Supplied passage:
......
Medical emergencies can be some of the most stressful moments in someone's life, especially if it involves the emergency room. Anyone entering critical care has precious few moments to understand what their options are and what the doctors are going to do. During this time, communication is key to not only successful treatment, but effective reassurance. The Fort Campbell Courier reports that a Green Beret undergoing a month-long training program at Vanderbilt University Medical Center in Nashville, Tennessee was integral to establishing this type of connection with a patient who didn't speak English.
Sergeant 1st Class David Krug is part of the 5th Special Forces Group as a medical sergeant, and the 750 hours he spent learning Arabic and Persian Farsi did not go to waste outside of his unit. A patient was brought in to Vanderbilt University Medical Center having survived a car accident, and doctors couldn't communicate with him or his family. Krug recognized that the family was speaking Arabic and proceeded to introduce himself. From there, communication flowed easily and the family was properly reassured.
Green Berets learn a wide range of skills oriented towards mission success in enemy territory. While needing to shoot and survive are critical to this aspiration, language skills are just as important. Krug's actions at the medical center are a perfect example of how military training has definite and tangible uses in the civilian world. "Clearly having someone speak your language can bring comfort," said Dr. Kaushik Mukherjee, a doctor with the Division of Trauma and Surgical Critical Care at VUMC as well as a doctor who Krug worked with and learned from during his time there. "His unique ability helped the staff communicate with the family."
Krug's unit, the 5th SFG, operates primarily in Middle East and their language training places a heavy emphasis on the Arabic language. Learning the appropriate languages is key to working with local forces -- Green Berets must not only interact with them, but build a rapport as well. The Green Beret language program is intensive and focuses on practicality in comprehension and speaking -- and as it turns out, the same skills that Krug developed to work with foreign soldiers translated exceptionally well to a civilian role.
......
Recorded data
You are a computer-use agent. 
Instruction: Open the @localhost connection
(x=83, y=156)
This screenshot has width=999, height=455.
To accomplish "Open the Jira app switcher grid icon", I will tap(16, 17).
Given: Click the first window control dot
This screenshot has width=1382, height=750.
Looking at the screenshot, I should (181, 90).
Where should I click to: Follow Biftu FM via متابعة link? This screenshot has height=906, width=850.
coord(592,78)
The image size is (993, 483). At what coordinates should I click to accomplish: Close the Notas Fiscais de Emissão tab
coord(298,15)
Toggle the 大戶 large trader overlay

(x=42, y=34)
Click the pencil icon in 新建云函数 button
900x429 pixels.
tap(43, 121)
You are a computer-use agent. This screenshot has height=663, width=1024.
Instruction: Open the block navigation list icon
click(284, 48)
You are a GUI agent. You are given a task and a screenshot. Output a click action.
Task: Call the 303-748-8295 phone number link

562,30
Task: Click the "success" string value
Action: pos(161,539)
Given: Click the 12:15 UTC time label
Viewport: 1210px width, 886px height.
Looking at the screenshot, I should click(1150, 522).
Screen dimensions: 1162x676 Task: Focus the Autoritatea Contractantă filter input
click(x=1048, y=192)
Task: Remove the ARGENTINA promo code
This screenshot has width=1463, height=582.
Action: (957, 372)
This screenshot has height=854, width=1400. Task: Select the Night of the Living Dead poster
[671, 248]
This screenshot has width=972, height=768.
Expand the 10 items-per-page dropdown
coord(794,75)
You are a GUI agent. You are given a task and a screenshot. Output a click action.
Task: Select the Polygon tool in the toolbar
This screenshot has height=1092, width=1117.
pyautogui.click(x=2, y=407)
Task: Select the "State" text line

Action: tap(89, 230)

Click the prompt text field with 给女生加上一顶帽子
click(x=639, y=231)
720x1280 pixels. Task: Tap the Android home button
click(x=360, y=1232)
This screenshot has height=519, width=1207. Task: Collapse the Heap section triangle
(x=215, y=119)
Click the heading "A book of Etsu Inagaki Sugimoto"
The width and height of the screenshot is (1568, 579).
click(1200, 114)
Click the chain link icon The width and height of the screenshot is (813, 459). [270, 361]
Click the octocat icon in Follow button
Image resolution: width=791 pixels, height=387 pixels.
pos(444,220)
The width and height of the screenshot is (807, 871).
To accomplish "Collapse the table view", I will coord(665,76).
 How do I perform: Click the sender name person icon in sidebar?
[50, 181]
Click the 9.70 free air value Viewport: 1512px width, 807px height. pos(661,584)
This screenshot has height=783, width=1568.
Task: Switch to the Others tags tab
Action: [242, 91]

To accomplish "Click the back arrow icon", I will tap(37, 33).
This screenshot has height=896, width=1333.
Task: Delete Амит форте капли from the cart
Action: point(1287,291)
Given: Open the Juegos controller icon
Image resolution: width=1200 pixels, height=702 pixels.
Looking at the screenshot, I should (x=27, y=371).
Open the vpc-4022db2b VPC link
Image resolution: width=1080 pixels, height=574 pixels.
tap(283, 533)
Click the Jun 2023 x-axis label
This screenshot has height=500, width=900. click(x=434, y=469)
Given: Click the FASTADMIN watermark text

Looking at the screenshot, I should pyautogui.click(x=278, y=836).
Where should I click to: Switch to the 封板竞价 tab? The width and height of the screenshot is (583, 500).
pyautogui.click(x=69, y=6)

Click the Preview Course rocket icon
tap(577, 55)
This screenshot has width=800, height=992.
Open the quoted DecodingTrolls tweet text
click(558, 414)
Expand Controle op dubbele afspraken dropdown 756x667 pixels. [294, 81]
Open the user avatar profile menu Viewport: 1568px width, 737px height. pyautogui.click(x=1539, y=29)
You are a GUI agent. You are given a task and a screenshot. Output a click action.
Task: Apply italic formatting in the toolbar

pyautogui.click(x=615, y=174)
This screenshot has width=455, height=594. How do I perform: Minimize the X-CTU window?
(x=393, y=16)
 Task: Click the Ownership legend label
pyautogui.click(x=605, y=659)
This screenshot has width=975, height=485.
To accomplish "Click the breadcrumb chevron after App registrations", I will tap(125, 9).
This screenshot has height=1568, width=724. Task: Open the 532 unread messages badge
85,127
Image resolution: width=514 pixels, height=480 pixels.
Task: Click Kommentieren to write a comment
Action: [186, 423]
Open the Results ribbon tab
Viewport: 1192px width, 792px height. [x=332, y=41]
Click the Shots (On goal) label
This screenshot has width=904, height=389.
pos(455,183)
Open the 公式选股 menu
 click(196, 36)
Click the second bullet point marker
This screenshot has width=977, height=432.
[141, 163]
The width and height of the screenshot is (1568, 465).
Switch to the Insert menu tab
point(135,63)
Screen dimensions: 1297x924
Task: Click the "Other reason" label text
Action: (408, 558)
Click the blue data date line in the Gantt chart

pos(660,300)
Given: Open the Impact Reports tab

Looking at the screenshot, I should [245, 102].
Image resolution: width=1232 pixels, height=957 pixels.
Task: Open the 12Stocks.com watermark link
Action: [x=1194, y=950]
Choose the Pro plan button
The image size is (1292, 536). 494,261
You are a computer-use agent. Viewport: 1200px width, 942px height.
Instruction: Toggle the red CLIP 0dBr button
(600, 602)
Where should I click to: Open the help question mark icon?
......
Aim of the exercise: Update the passage about the Green Beret medic, starting with "Sergeant 1st Class" and going on through "was properly reassured.", so that "car accident" reads "traffic accident".

Response to this exercise:
Sergeant 1st Class David Krug is part of the 5th Special Forces Group as a medical sergeant, and the 750 hours he spent learning Arabic and Persian Farsi did not go to waste outside of his unit. A patient was brought in to Vanderbilt University Medical Center having survived a traffic accident, and doctors couldn't communicate with him or his family. Krug recognized that the family was speaking Arabic and proceeded to introduce himself. From there, communication flowed easily and the family was properly reassured.